Depending on your boot’s lacing system, the upper section may also work around the ankle of the boot, so this will likely need to be tightened too.
Finally, make sure your bindings are adjusted accordingly with the ankle strap fitting nice and snug. This will provide you with an even better fit, helping to ensure your heels lift less. Of course you don’t want pressure points or discomfort, so don’t over crank to a point that it’s uncomfortable.
It may be hard to say goodbye to a beloved pair of boots that got you through the last few seasons. But it might be time, if you are correctly doing everything mentioned above and still experiencing heel lift.
Every day on the mountain takes a toll on your boots and over time they begin to pack out more and more leaving them feeling softer and like your feet are moving around in every direction.
Realistically most brands say their boots are only going to perform to a high standard for about 100 days of riding, which is years for some and one season for others.

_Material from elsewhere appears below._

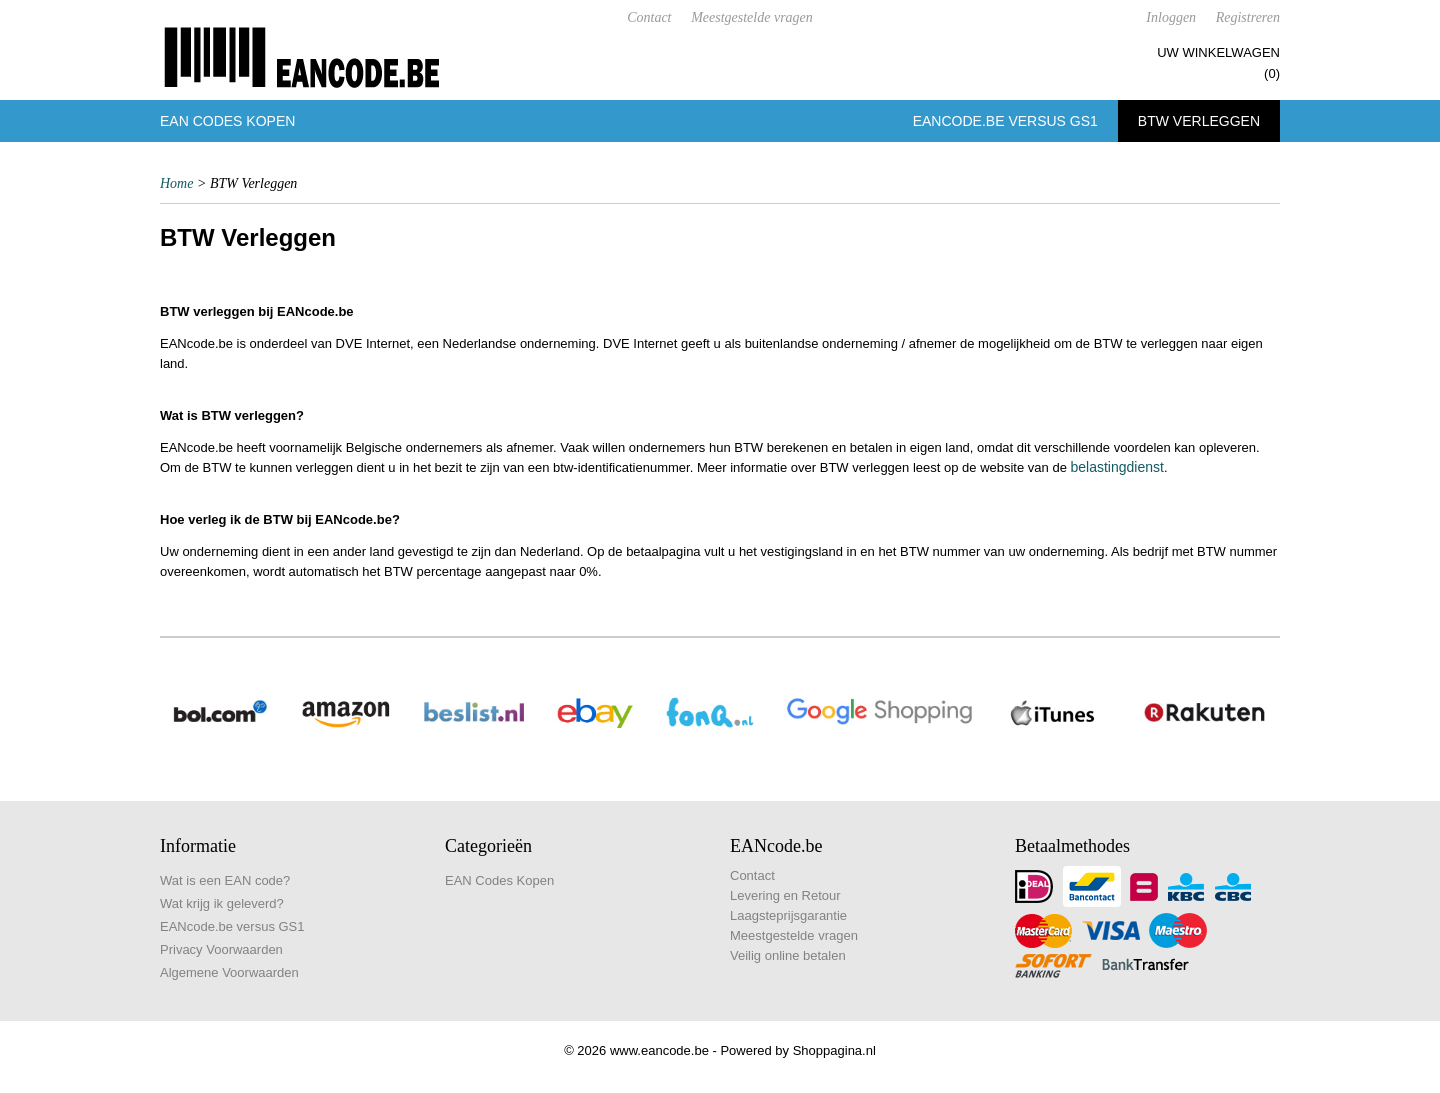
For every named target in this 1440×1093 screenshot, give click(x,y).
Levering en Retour (785, 895)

Some brands do offer things such as J-bars or extra foam for liners that will help extend your boots life but these are just short term fixes that will only last so long.
So be aware of your boots starting to feel like this and consider getting a new pair before the problem persists because in this case there is no other fixes.
It may also be the case that a particular pair of boots, no matter the size, just don’t provide you with good heel hold. Everyone’s feet are different and different brands fit differently. A certain pair of boots just may not be a good pairing with your foot type.
This is only really a prevention measure and can only be done when selecting the boots for the first time. Getting it right from the outset is the best method.
Heel lift is the most common problem associated with snowboard boots these days but it is quite avoidable.
Getting a properly sized boot is the number one most important thing to do. And purchasing a pair of snowboard boots that are a good match to your feet.
If possible, go to a local shop (and if not possible, do your research) and at the very least discover what type of foot you have, because nobody’s are the same. Follow this up with some research on what brand might fit your style of foot best, because like feet they all fit different.
If you are past the purchasing stage and are dealing with heel lift, there are still things you can do to help, like J-bars, but they might not completely solve the problem and it’s better to get the right boot and the right size from the outset.
Heel lift is frustrating and inevitably unavoidable at some point, if you use the same boots season after season but I hope this helped you understand heel lift a bit more and ways to minimize its effect on your snowboarding.